─── INPUT ───
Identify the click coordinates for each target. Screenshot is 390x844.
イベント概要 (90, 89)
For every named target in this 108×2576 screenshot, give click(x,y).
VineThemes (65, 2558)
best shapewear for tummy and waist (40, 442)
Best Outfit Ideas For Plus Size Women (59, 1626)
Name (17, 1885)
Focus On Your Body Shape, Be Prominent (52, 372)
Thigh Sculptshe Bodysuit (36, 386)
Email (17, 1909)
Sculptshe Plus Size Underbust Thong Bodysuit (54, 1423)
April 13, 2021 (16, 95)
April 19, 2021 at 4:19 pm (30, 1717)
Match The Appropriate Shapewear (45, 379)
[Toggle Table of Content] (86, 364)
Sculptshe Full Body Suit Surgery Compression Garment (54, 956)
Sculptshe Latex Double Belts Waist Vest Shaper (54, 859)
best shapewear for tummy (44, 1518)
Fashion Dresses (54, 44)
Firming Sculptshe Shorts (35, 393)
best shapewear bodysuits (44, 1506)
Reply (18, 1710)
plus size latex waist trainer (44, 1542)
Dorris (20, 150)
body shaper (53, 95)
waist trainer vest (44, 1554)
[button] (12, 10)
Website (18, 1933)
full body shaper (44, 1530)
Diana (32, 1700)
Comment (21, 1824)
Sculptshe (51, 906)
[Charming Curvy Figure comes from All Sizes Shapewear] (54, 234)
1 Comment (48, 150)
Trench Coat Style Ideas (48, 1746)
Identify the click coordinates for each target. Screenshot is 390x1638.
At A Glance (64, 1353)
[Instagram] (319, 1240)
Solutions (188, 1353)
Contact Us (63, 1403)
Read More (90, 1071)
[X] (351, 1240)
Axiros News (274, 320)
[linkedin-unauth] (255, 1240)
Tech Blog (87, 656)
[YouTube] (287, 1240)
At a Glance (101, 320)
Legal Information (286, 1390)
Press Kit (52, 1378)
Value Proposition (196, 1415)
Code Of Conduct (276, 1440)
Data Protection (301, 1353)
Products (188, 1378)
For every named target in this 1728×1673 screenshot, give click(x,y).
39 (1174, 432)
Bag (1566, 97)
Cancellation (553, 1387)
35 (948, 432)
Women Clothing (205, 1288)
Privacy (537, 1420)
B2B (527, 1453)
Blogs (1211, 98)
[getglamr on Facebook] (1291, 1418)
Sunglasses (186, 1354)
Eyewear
───
• WHAT THE TASK ASKS: Go through the listing and write out each line exactly.

• ANSWER AREA:
Identify the click coordinates for each target. Screenshot is 390x844.
イベント概要 (90, 89)
For every named target in this 108×2576 screenshot, give click(x,y).
VineThemes (65, 2558)
best shapewear for tummy and waist (40, 442)
Best Outfit Ideas For Plus Size Women (59, 1626)
Name (17, 1885)
Focus On Your Body Shape, Be Prominent (52, 372)
Thigh Sculptshe Bodysuit (36, 386)
Email (17, 1909)
Sculptshe Plus Size Underbust Thong Bodysuit (54, 1423)
April 13, 2021 (16, 95)
April 19, 2021 at 4:19 pm (30, 1717)
Match The Appropriate Shapewear (45, 379)
[Toggle Table of Content] (86, 364)
Sculptshe Full Body Suit Surgery Compression Garment (54, 956)
Sculptshe Latex Double Belts Waist Vest Shaper (54, 859)
best shapewear for tummy (44, 1518)
Fashion Dresses (54, 44)
Firming Sculptshe Shorts (35, 393)
best shapewear bodysuits (44, 1506)
Reply (18, 1710)
plus size latex waist trainer (44, 1542)
Dorris (20, 150)
body shaper (53, 95)
waist trainer vest (44, 1554)
[button] (12, 10)
Website (18, 1933)
full body shaper (44, 1530)
Diana (32, 1700)
Comment (21, 1824)
Sculptshe (51, 906)
[Charming Curvy Figure comes from All Sizes Shapewear] (54, 234)
1 Comment (48, 150)
Trench Coat Style Ideas (48, 1746)
Identify the click coordinates for each target. Screenshot is 390x1638.
At A Glance (64, 1353)
[Instagram] (319, 1240)
Solutions (188, 1353)
Contact Us (63, 1403)
Read More (90, 1071)
[X] (351, 1240)
Axiros News (274, 320)
[linkedin-unauth] (255, 1240)
Tech Blog (87, 656)
[YouTube] (287, 1240)
At a Glance (101, 320)
Legal Information (286, 1390)
Press Kit (52, 1378)
Value Proposition (196, 1415)
Code Of Conduct (276, 1440)
Data Protection (301, 1353)
Products (188, 1378)
For every named target in this 1728×1673 screenshot, give click(x,y).
39 (1174, 432)
Bag (1566, 97)
Cancellation (553, 1387)
35 (948, 432)
Women Clothing (205, 1288)
Privacy (537, 1420)
B2B (527, 1453)
Blogs (1211, 98)
[getglamr on Facebook] (1291, 1418)
Sunglasses (186, 1354)
Eyewear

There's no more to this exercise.